Car il faut bien se rendre compte que l’argent n’apparaît pas comme cela : ce sont toutes nos cotisations individuelles, tous nos achats, toutes nos activités qui sont le seul moyen pour créer le salaire de ces gens-là. Sur votre police d’assurance, ou votre mutuelle, la somme que vous verrez chaque mois entre dans le cadre de la mutualisation des millions de cotisations, qui vous coûtent la plupart du temps beaucoup plus cher que si vous aviez économisé dans votre coin en cas de coup dur (tout ça sans franchise, ni expertise vous annonçant toujours que vous n’avez pas bien regardé les petites lignes de votre contrat et que l’assureur ne peut pas -malheureusement, bien sûr- vous indemniser.

Pour les impôts c’est pareil. Notre argent file tout droit de notre salaire d’abord, et ensuite par la TVA, et enfin par les impôts, et bientôt par la taxe carbone, dans les poches d’un Etat qui va le reverser soit à ses propres collaborateurs, soit aux amis de ces derniers, dirigeants d’entreprises privées soit avec lesquels ils ont l’habitude de travailler, soit avec qui ils ont fait leurs études…

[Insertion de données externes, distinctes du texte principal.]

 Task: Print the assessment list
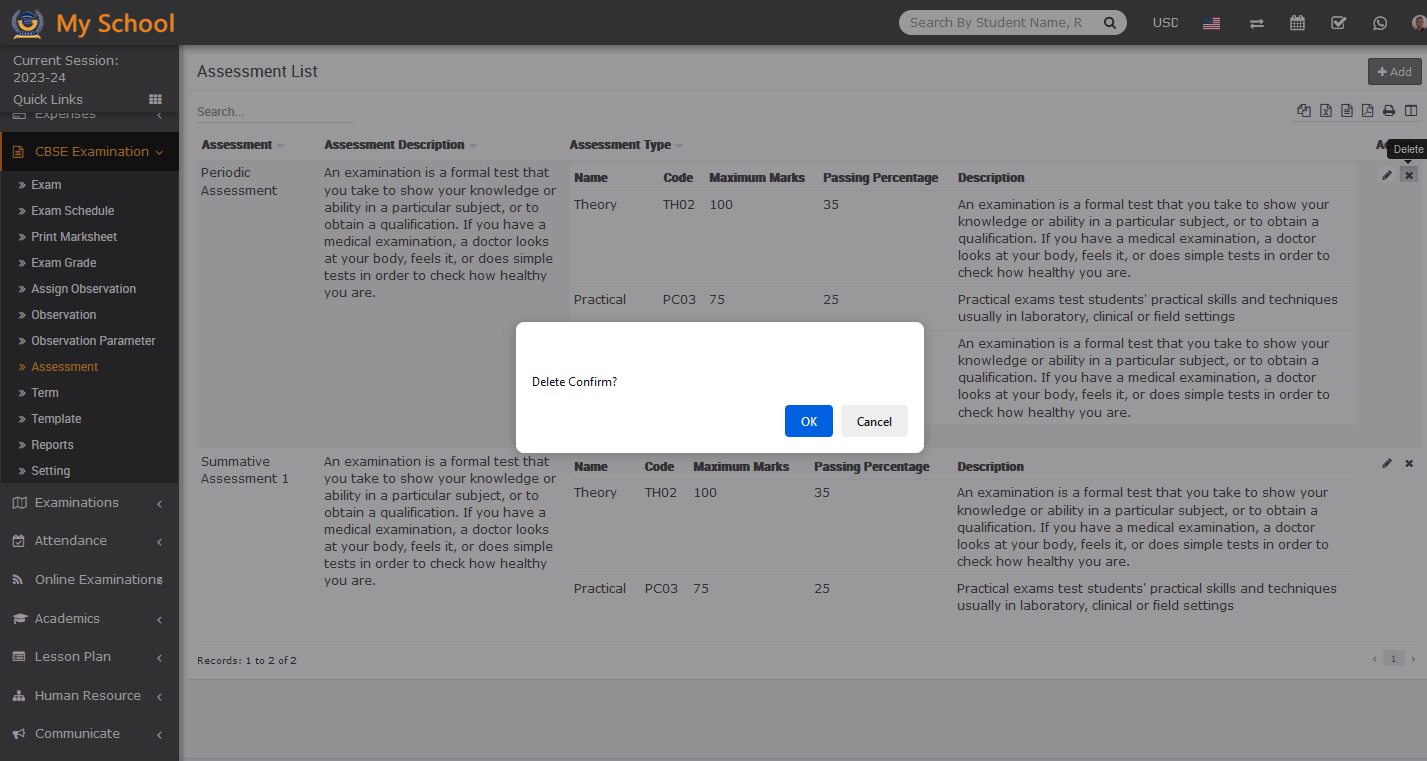[1389, 111]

Vous voulez que ça s’arrête ? et bien ne leur donnez plus votre argent ! reprenez votre liquide à la banque, et dépensez-le ! vous détruirez les bonus et les banques.

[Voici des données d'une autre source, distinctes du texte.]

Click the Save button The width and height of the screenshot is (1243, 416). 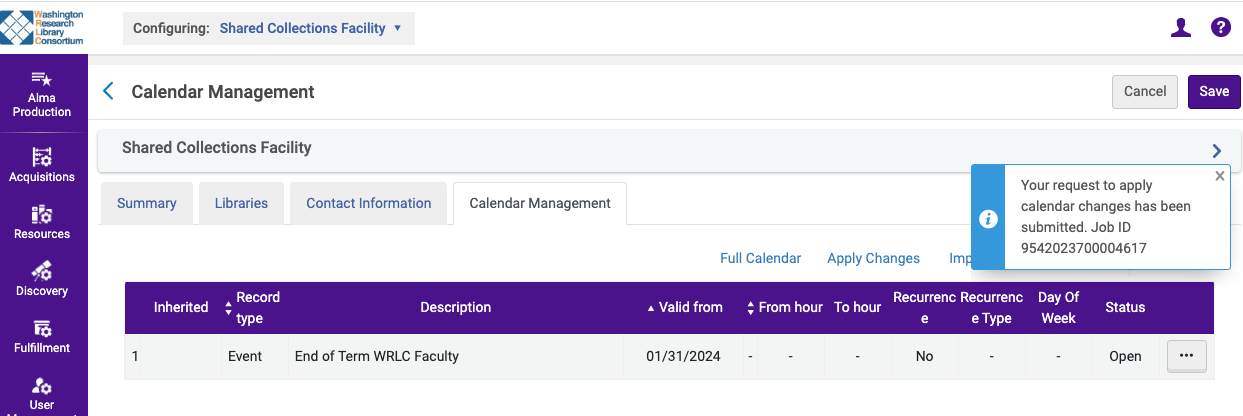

Travaillez au noir, et vous ne paierez pas d’impôt, payez votre médecin en liquide et vous reboucherez le trou de la sécu, cessez de payer votre assurance et vous serez plus riche ! donnez votre production et vous ne serez pas taxé, boudez les agences immobilières, les syndics, et le prix des maisons baissera. Organisez-vous sans eux, et ils s’apercevront qu’ils ne peuvent pas vivre sans vous.